Referring to the Fundamental Question
If the new class C is not organized, who will react on the real possibility of loosing rights and the destruction of social politics in case neoliberalism will win in the Brazilian elections? Due to the economic slowdown there developed an explicit distrust in the Brazilian business community as well as in a government that seems to support this business community all too well.
Brazil's economic system is based on exhaustion. Not because of its social politics but because of the ideal of the Chinese gigantism. It is based on the sale of primary commodities to China and India and creates a win-win situation by subsidizing the material living conditions as a constant reflow to the capital.
The cursed SELIC is on a middle level (basic interest rate, defined by the council for currency politics, a central organ of the Brazilian central bank.

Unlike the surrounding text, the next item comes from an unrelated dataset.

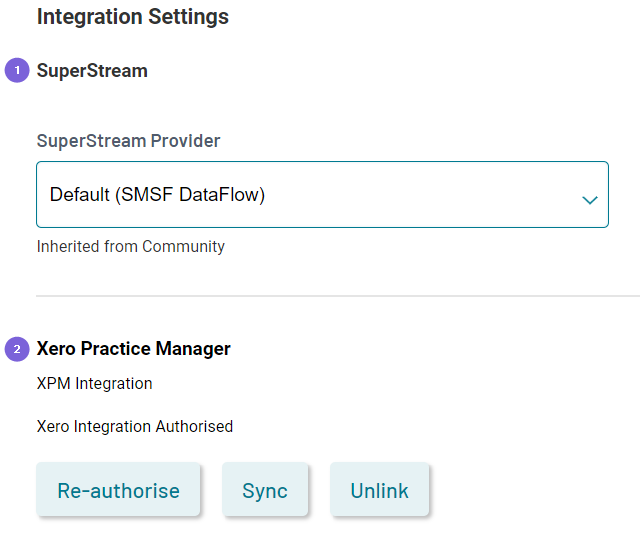
Task: Click the word Provider in the field label
Action: tap(185, 141)
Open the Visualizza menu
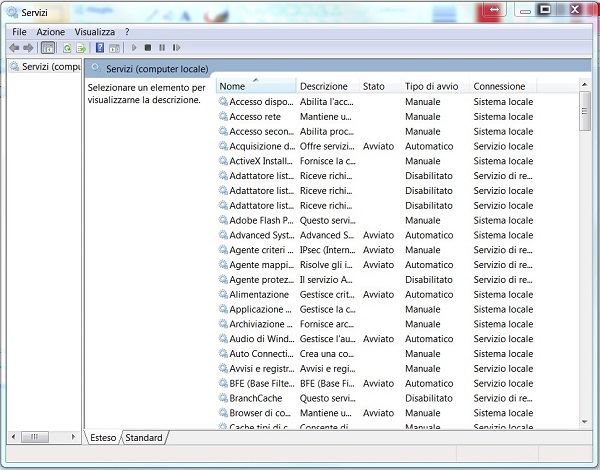The height and width of the screenshot is (470, 600). (x=94, y=32)
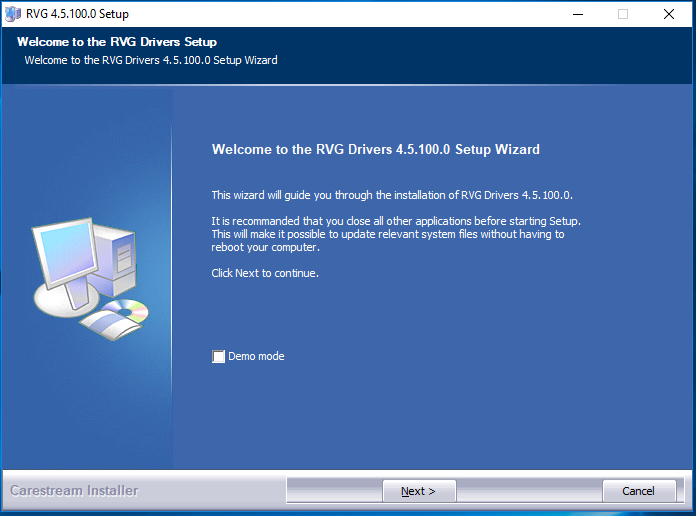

Currently the rate is at 11 point per year), and correlates with the 42.35% of the states budget that is used to serve the public debt. These monetary politics are part of the game. It is a better pace than during the 1980s with Fernando Henrique Cardoso (FHC) – significantly shorter – but still it is absurdly high for the urgencies of the Brazilian people.
Right now, when the drop of governance slips trough fingers, despair knocks on the door of the national directory of the PT, its executive committee and the coordinators of Dilma's reelection campaign, they must improve the attacks against Aécio’s self image.
At this side of the table, the primary element is the capacity of the popular movement to react in an independent way to secure the few rights conceded by the politics of a timid late-Keynesianism. The PT opted to govern from the right, based on oligarchic regulations and demobilized the Brazilian people. This involved promiscuous relationships between the unions, the movements, and the state apparatus.
This ideological defeat was heard when a leader from the PT said: “We did accept parts of the game of the bourgeois-democratic society with the reorganization of our members, proposed in 1979 – 1980 and carried out by general Golbery do Couto e Silva. Our goal was, to enter the states apparatus to transform it and to from head to toes and thus transform the social relations. We gained executive power during the elections of 2002 and we didn't transform either the nature of the Brazilian state (patrimonial and based on pork barrel), nor the social relations. We transformed ourselves and today we are similar to the political adversaries and enemies of class”
Considering that the once radical reformism with its demands from the 1980s is not much more that a “grotesque caricature of itself,” of which party disorganized and co-opted the popular movement, which had been their political point of reference and which additionally used to have a solid base in the left unions:
The question remains: If Neoliberalism comes back, what to do? And now: Who will face it? Which social forces are able to challenge it?